→ EXERCISE GOAL
For each line of the listing that includes the word "Deportes", show the whole line.

→ DATA SHOWN
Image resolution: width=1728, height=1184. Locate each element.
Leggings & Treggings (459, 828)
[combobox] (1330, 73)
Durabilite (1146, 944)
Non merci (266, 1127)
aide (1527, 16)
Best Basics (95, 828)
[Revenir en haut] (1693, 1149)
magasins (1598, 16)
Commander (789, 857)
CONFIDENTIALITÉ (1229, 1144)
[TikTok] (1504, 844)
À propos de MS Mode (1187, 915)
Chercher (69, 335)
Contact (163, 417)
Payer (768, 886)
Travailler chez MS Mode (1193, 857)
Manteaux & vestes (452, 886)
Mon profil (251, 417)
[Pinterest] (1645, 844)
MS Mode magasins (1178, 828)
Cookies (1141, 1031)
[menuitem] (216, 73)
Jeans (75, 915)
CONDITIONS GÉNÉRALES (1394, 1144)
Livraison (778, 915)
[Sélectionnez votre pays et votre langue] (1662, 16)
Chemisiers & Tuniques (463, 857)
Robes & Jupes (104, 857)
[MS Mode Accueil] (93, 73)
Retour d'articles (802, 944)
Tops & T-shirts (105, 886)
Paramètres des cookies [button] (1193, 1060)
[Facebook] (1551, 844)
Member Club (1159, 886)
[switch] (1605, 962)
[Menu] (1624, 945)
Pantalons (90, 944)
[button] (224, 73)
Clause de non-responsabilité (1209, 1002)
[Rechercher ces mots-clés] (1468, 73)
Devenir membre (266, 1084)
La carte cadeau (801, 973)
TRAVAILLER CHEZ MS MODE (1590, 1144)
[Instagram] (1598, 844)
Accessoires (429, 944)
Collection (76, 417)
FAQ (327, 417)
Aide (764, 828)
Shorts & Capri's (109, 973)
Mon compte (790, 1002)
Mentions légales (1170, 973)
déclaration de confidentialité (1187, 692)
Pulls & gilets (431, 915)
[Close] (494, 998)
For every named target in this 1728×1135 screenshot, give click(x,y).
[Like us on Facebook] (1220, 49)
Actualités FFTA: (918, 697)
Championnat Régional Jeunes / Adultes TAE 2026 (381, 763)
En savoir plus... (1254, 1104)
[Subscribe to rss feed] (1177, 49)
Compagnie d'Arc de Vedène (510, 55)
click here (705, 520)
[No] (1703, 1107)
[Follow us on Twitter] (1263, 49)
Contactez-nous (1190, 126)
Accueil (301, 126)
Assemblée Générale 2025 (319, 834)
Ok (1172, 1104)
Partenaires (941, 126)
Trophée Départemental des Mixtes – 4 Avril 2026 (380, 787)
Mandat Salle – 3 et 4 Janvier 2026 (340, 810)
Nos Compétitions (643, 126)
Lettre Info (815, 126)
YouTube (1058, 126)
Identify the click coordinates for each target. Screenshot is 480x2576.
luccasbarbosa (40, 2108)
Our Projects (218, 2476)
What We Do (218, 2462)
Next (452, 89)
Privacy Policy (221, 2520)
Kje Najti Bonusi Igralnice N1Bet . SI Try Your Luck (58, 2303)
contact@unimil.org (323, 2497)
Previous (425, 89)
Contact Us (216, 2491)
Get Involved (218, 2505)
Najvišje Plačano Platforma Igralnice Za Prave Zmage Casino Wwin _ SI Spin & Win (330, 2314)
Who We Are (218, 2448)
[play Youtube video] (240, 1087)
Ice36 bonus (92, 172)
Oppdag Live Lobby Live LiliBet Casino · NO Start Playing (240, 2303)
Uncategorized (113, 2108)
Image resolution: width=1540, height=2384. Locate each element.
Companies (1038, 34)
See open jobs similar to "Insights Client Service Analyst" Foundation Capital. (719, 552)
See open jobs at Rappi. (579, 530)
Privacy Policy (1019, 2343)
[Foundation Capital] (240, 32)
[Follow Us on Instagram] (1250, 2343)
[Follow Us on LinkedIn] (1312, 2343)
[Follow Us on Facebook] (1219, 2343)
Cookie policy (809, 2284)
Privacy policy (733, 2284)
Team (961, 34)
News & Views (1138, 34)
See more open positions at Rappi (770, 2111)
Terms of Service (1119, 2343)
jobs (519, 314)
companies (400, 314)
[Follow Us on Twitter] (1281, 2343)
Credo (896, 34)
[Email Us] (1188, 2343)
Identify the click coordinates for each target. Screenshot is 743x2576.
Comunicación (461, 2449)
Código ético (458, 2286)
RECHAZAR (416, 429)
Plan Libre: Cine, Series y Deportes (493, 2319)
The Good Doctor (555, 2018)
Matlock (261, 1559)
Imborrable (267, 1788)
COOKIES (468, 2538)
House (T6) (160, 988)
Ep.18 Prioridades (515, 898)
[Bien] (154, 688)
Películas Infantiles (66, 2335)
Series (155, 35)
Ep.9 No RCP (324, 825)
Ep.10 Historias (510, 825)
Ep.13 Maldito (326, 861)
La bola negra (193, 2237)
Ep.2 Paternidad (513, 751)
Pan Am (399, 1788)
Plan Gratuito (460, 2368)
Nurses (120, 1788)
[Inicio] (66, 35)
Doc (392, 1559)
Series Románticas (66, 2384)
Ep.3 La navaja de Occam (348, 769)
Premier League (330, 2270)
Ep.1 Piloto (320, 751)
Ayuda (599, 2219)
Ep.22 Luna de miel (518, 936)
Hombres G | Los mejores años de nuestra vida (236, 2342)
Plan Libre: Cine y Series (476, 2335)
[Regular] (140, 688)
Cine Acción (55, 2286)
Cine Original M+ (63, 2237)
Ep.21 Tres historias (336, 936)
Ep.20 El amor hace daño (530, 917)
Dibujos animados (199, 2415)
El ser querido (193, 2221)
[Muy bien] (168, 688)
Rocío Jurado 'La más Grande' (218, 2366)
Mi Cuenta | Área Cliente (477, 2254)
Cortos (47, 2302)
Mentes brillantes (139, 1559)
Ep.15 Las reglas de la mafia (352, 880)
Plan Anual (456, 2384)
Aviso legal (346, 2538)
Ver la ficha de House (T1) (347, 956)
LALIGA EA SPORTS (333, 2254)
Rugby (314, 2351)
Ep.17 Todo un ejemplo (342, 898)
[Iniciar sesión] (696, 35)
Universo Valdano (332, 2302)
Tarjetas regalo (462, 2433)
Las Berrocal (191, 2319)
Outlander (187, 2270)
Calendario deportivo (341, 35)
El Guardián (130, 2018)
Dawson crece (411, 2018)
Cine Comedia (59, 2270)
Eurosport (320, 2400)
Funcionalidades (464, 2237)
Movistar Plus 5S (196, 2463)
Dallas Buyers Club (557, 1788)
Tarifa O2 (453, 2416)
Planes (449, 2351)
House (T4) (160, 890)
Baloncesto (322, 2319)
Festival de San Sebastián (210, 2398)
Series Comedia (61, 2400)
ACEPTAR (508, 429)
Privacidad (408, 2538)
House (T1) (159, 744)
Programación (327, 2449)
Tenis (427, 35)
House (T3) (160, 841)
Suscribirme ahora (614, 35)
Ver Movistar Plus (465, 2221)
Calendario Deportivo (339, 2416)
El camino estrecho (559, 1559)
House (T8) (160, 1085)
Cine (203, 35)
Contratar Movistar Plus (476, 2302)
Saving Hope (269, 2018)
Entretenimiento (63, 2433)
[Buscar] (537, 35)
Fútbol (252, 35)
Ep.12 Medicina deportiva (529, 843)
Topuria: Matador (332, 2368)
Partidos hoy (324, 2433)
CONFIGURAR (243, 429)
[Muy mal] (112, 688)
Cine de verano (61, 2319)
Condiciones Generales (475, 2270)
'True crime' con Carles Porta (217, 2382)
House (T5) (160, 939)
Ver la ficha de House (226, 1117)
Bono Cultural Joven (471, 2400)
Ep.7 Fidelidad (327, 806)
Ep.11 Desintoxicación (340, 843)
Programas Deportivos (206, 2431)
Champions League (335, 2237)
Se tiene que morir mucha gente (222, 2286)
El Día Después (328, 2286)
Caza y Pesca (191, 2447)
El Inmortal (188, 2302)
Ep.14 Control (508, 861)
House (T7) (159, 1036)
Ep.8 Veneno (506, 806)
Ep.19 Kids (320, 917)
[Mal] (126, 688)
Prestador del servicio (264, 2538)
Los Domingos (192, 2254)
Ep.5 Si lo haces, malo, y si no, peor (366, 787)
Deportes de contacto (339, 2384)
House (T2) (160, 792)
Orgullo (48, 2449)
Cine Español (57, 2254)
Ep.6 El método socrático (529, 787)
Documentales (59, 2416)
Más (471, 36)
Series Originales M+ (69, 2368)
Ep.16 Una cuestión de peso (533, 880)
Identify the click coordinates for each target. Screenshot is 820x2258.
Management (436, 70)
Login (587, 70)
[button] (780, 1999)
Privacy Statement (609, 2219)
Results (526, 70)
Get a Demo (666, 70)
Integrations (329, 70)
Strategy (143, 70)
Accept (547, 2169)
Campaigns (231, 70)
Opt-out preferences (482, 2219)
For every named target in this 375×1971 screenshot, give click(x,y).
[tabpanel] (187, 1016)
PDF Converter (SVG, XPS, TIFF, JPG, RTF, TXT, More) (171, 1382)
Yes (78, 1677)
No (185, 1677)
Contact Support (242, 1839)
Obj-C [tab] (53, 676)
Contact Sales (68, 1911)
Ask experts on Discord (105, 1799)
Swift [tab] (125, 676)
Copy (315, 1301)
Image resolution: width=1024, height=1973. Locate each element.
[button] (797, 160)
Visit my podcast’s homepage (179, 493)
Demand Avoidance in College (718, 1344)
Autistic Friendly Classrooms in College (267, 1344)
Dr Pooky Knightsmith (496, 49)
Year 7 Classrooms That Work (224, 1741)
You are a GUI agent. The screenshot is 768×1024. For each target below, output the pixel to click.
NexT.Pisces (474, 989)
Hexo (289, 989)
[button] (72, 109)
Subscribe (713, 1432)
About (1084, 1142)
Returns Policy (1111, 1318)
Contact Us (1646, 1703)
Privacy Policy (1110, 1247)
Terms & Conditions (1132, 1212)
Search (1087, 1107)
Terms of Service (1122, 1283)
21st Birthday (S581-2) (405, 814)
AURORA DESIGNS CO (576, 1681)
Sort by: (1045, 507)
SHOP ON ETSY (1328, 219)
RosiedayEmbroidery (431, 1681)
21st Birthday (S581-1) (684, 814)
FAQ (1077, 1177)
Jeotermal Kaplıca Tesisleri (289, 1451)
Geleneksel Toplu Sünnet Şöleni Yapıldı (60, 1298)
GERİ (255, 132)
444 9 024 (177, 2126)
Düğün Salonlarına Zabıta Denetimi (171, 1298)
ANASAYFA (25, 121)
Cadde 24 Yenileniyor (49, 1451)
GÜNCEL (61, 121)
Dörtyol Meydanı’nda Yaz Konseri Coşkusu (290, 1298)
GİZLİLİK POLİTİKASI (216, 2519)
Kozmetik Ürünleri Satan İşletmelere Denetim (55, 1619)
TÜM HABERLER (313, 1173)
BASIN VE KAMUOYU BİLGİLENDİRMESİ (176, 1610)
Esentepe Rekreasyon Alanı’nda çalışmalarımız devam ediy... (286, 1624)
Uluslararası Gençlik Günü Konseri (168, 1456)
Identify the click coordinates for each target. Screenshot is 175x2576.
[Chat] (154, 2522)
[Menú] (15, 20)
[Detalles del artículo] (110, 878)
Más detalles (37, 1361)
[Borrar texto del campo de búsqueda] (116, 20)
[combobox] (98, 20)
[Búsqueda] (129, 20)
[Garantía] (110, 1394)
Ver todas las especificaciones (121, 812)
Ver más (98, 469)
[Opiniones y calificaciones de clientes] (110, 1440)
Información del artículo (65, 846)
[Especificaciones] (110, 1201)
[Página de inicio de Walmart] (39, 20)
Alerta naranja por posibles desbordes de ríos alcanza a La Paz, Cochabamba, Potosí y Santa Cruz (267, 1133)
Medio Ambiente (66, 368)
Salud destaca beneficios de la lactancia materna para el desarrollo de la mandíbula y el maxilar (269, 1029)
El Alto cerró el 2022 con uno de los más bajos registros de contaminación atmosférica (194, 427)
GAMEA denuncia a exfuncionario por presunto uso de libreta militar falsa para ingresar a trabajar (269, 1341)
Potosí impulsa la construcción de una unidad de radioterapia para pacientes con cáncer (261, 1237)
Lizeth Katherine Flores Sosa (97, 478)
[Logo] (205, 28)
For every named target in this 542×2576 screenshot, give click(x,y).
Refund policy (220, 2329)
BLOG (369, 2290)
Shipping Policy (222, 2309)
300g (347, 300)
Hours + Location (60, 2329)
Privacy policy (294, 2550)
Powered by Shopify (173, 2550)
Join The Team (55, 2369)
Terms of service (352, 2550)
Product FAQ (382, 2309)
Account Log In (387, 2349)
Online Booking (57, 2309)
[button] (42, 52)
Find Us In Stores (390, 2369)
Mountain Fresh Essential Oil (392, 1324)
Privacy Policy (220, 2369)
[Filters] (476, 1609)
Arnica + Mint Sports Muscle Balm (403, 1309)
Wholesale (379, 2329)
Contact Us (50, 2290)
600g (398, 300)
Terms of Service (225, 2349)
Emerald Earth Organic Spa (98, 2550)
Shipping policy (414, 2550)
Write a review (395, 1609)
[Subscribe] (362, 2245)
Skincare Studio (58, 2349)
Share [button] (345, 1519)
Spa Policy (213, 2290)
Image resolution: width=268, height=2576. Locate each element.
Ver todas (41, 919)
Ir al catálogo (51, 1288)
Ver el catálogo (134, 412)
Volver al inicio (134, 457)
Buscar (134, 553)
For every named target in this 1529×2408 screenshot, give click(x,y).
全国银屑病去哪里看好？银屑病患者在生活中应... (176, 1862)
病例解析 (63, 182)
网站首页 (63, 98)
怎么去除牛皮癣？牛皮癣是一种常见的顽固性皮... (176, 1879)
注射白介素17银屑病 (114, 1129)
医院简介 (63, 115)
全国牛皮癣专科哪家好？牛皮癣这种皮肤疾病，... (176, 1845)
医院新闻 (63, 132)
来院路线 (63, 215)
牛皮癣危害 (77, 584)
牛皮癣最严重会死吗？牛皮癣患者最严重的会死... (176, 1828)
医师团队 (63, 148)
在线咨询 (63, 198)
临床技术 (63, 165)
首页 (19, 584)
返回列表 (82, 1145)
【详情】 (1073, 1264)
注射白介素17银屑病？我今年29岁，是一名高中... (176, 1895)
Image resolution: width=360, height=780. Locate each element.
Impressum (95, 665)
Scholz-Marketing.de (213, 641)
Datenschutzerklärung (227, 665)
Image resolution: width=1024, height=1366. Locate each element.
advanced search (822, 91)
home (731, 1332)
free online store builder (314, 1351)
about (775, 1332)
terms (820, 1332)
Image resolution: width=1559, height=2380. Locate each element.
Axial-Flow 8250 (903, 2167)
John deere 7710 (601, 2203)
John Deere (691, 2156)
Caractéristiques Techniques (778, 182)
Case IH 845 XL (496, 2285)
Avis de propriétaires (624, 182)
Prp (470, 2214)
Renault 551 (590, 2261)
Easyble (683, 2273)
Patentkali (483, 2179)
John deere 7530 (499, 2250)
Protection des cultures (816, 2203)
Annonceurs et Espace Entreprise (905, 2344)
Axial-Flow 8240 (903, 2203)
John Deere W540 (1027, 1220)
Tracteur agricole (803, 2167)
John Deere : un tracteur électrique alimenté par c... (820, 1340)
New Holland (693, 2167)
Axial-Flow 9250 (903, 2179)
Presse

→ SOLUTION
Plan Libre: Cine, Series y Deportes (493, 2319)
Deportes de contacto (339, 2384)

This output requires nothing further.